Every graph node must have an alphanumeric ID in a graphviz dot file. The ID cannot start with a number, and cannot contain minus signs, so we massage ids a bit.

The special case for weakref.ref objects is here because I once had a graph with 300 of them, and they each had exactly one reference and one backreference. It was a lot of clutter for no value, so I thought I'd merge them to a single node. Later I saw this wasn't enough (see the Starship Enterprise above) and added the too_many limit.

def obj_label(obj):
    return quote(type(obj).__name__ + ':\n' +
                 safe_repr(obj) + '\n' +
                 hex(id(obj)) + ', d=%d' % depth)

I show four things in the nodes: the type of the object, a short representation of the object, its id and its depth. In retrospect, I think the last two don't add enough value to pay for the space they take up.

def quote(s):
    return s.replace("\\", "\\\\").replace("\"", "\\\"").replace("\n", "\\n")

Newlines, double quotes, and backslashes inside strings confuse graphviz and must be escaped.

def safe_repr(obj):
    try:
        return short_repr(obj)
    except:
        return '(unrepresentable)'

Generating object graphs is time-consuming, and it's not fun when a bug in you custom repr() function causes it to fail.

def short_repr(obj):
    if isinstance(obj, (type, types.ModuleType, types.BuiltinMethodType,
                        types.BuiltinFunctionType)):
        return obj.__name__

This is going to be the pattern of this function: a series of if statements. I use obj.__name__ instead of repr() or str() because the graph nodes already show the type of obj.
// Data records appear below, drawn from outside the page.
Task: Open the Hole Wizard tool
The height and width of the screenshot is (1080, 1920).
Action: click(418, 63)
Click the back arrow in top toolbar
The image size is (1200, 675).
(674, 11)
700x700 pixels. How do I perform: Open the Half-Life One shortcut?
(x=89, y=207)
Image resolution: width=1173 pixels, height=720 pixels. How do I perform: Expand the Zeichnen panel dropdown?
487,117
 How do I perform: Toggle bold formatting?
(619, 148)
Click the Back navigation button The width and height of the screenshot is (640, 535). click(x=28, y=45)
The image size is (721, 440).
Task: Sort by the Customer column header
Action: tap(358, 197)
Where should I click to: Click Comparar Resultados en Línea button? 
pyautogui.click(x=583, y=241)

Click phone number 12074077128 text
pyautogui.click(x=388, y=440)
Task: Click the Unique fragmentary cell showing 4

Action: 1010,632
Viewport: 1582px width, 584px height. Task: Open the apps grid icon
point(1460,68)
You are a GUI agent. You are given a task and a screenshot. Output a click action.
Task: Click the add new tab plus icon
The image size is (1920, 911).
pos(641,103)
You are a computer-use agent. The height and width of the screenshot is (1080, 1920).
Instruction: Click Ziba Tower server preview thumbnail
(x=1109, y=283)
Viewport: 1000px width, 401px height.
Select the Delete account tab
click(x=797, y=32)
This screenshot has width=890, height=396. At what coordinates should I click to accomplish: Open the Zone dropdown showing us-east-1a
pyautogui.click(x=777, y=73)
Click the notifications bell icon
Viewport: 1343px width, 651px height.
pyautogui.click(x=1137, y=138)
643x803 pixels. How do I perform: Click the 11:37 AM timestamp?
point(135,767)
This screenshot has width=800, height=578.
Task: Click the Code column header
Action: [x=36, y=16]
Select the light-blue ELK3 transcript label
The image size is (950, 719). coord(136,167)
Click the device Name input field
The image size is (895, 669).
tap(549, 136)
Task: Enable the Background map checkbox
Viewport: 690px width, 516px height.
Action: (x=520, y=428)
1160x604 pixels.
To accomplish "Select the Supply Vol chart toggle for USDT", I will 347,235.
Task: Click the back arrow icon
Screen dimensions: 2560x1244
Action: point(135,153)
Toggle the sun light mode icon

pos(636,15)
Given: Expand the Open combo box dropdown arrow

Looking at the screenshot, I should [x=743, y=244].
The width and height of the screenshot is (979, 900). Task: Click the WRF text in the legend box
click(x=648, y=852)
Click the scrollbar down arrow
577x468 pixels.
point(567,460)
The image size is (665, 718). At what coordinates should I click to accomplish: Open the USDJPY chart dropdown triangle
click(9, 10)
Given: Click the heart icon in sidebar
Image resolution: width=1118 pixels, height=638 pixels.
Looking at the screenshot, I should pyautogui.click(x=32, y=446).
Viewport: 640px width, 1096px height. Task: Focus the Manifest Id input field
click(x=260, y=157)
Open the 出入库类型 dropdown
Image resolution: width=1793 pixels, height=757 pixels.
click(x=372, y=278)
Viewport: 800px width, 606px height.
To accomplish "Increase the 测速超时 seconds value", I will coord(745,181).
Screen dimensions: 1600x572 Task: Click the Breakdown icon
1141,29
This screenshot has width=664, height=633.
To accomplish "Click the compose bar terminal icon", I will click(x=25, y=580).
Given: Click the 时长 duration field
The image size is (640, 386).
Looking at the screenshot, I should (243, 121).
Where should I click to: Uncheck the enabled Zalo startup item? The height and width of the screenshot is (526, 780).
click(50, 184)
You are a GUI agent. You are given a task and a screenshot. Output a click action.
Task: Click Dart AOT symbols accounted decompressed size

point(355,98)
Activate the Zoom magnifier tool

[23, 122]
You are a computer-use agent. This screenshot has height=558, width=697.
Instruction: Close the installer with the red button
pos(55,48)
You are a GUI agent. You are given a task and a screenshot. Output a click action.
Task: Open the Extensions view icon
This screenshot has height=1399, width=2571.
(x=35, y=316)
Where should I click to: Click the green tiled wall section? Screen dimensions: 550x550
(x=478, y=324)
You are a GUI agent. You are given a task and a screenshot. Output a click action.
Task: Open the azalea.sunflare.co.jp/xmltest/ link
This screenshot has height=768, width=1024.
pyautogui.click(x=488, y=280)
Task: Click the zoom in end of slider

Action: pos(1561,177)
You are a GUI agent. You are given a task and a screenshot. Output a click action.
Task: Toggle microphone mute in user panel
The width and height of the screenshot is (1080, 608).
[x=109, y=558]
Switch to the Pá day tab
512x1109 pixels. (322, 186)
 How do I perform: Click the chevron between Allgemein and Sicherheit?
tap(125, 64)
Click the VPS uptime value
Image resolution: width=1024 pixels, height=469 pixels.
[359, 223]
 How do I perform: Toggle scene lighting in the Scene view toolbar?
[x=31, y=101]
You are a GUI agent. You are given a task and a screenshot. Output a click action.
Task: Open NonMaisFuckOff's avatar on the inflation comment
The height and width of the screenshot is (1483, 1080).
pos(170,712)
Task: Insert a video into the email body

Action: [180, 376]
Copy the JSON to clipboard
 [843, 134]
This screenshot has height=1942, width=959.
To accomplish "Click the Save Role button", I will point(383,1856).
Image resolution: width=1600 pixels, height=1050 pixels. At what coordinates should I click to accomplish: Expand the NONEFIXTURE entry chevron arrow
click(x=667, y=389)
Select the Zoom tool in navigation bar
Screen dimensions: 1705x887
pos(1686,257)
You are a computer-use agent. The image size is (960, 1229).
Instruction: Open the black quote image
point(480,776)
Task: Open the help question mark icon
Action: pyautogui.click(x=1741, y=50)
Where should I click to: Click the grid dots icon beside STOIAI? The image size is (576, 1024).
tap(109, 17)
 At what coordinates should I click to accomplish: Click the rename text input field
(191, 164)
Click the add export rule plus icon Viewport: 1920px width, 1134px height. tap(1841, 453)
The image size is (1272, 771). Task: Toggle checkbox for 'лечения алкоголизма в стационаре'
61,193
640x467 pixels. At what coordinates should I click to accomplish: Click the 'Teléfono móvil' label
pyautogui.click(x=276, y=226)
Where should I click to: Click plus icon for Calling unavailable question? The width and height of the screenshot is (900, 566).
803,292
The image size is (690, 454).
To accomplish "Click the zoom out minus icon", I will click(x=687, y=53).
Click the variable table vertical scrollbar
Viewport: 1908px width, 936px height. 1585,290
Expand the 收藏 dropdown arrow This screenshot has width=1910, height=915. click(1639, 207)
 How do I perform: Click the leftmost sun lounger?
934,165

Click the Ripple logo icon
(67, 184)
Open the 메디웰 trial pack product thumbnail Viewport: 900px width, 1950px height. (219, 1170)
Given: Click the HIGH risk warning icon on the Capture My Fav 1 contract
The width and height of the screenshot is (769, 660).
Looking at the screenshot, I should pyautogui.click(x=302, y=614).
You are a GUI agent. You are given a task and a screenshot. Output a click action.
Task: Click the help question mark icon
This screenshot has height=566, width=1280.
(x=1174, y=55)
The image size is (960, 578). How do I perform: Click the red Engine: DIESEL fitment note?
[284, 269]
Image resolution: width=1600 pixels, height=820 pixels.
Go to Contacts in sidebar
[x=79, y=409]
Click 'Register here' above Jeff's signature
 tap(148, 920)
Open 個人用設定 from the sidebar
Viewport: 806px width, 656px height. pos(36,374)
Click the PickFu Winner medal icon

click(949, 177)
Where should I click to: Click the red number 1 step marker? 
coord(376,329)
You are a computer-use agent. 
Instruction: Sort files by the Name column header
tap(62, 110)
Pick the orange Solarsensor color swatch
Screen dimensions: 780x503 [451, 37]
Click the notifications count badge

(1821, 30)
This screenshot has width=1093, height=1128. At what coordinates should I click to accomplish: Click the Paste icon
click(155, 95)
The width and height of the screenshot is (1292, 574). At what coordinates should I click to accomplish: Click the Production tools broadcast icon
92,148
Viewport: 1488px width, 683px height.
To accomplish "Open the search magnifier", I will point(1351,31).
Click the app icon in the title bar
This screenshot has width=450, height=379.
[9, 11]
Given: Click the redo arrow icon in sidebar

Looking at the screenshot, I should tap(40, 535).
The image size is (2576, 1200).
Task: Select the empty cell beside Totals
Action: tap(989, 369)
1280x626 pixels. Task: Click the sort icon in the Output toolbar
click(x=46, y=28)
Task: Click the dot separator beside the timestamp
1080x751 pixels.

Repeating the same information and showing "type: <type 'str'>" instead of "type: str" would be redundant and would make the graph nodes needlessly big.

    if isinstance(obj, types.MethodType):
        if obj.im_self is not None:
            return obj.im_func.__name__ + ' (bound)'
        else:
            return obj.im_func.__name__

Distinguishing bound and unbound methods is a nice touch, even if I say so myself.

    if isinstance(obj, (tuple, list, dict, set)):
        return '%d items' % len(obj)

This is perfectly sufficient for containers, since I already see the relevant references to contained objects as graph edges.

    if isinstance(obj, weakref.ref):
        return 'all_weakrefs_are_one'

See the comment about obj_node_id.

    return repr(obj)[:40]

And here's the fallback, generic case. I limit the repr to 40 characters to avoid explosions.

def gradient(start_color, end_color, depth, max_depth):
    if max_depth == 0:
        # avoid division by zero
        return start_color
    h1, s1, v1 = start_color
    h2, s2, v2 = end_color
    f = float(depth) / max_depth
    h = h1 * (1-f) + h2 * f
    s = s1 * (1-f) + s2 * f
    v = v1 * (1-f) + v2 * f
    return h, s, v

A pretty simple linear gradient function. I happen to use HSV color space here, but it would work just as well with RGB. I was seduced by the thought of making rainbow gradients, but it turned out to be impractical with the low number of gradient steps I had.

def edge_label(source, target):

I'm really proud of this idea.

    if isinstance(target, dict) and target is getattr(source, '__dict__', None):
        return ' [label="__dict__",weight=10]'

It's easy to recognize an object's __dict__ and then instruct graphviz to put the dict node close to the object node (edge weight of 10 makes it shorter).

    elif isinstance(source, dict):
        for k, v in source.iteritems():
            if v is target and isinstance(k, str):
                return ' [label="%s",weight=2]' % quote(k)

If we know that a dict refers to some object, we have to see if that object is a key or a value. If it's a value, and if the key is a string, why not show it as a label on the graph edge? When the source dict is something's __dict__, we get to see the names of the attributes that keep references to other objects, and this is extremely useful.

    return ''

The boring default: no edge label.

That's it. Here's the module in its entirety: objgraph.py.

Update: the module now has its own home page, source repository, and everything at https://mg.pov.lt/objgraph.

And here's a sample object graph:

By the way, if you wonder how the BrowserRequest and BrowserResponse objects can point to each other without intermediate __dict__ objects, the answer is that they use slots.